» EXERCISE PROMPT
Repeat the data verbatim.

BEGIN LISTED RECORDS

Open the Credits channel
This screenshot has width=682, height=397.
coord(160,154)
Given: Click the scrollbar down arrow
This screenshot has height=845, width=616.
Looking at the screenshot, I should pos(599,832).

END LISTED RECORDS

» EXERCISE SOLUTION
Open the Credits channel
This screenshot has width=682, height=397.
coord(160,154)
Given: Click the scrollbar down arrow
This screenshot has height=845, width=616.
Looking at the screenshot, I should pos(599,832).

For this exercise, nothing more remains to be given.